Why shouldn't male roles be rewritten for femme stars?
Hollywood may be running low on good roles for women, but that hasn’t stopped female thesps from landing a few good parts anyway.
Helen Mirren is the latest leading lady to have a role intended for a man be rewritten for a woman. She recently inked a deal to play the butler opposite Russell Brand’s troubled millionaire in Warner Bros.’ remake of “Arthur.” This is no thankless sidekick role — John Gielgud’s performance in the 1981 comedy earned him an supporting Oscar.
Universal is toying with the idea of taking its Jason Bourne franchise in a new direction. Who says Zoe Saldana couldn’t relaunch the action-loaded series as, say, Jessica Bourne?
Though Alexander Dumas envisioned his Three Musketeers as young men, why not retool with Kristen Stewart, Miley Cyrus and Dakota Fanning as the trio taking on the evil Cardinal Richelieu? (Warner Bros. and Summit might want to consider as a way to differentiate their competing projects).

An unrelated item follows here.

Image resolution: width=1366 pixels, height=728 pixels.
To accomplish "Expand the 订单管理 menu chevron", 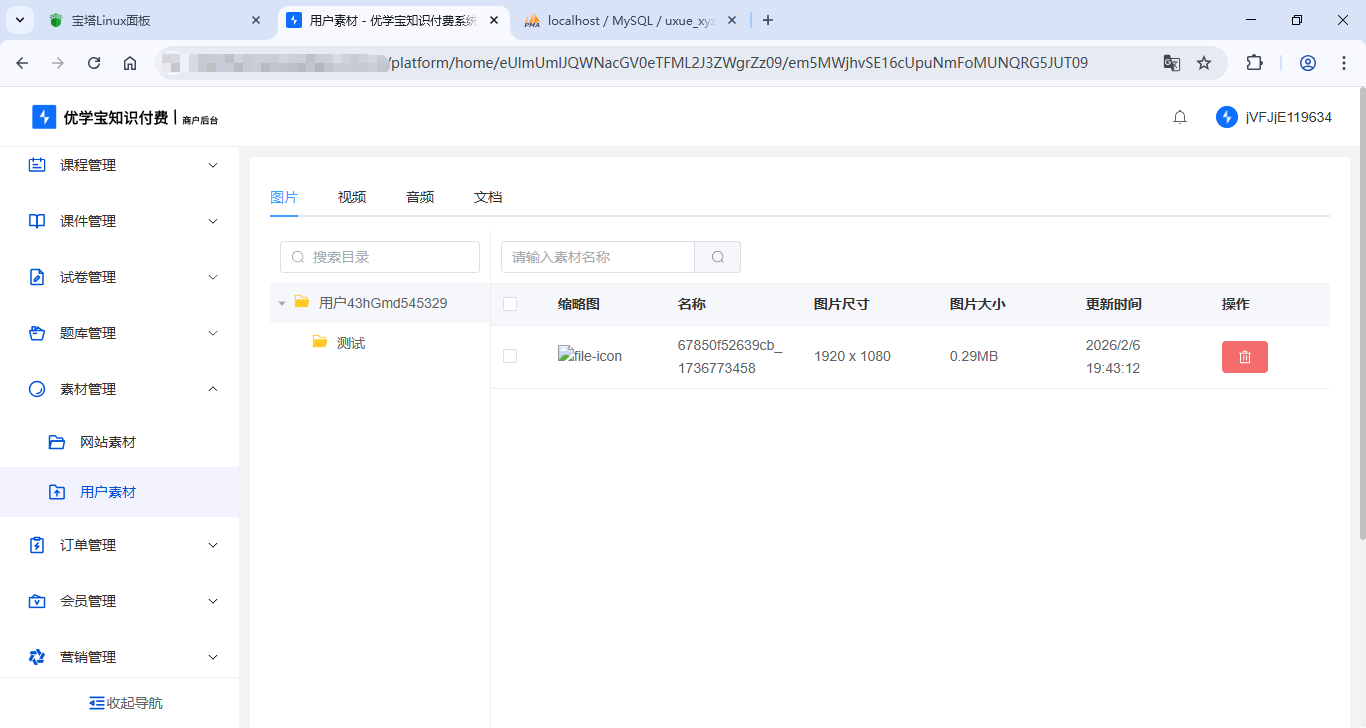I will click(212, 545).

And while Columbia waits for Will Smith to decide if he’s making a new “Men in Black,” the studio could summon a quick rewrite for a female agent Jay as a back-up plan. Sandra Bullock would pack them in, and she’s probably available … thanks to the dearth of worthy roles for women.

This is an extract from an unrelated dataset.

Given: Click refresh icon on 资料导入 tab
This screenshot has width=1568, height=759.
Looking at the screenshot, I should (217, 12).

For Mirren, it was the second time in as many years that the actress signed up for man’s work. She also took on the role of Prospero (er Prospera) for Julie Taymor’s bigscreen adaptation of Shakespeare’s “The Tempest.”
Similarly, fellow Oscar-winner Angelina Jolie did some gender bending by nabbing the lead in Columbia Pictures’ spy actioner “Salt” (Tom Cruise was originally poised to topline).
Can other actresses leverage their clout to demand a sex change for Hollywood’s plum roles?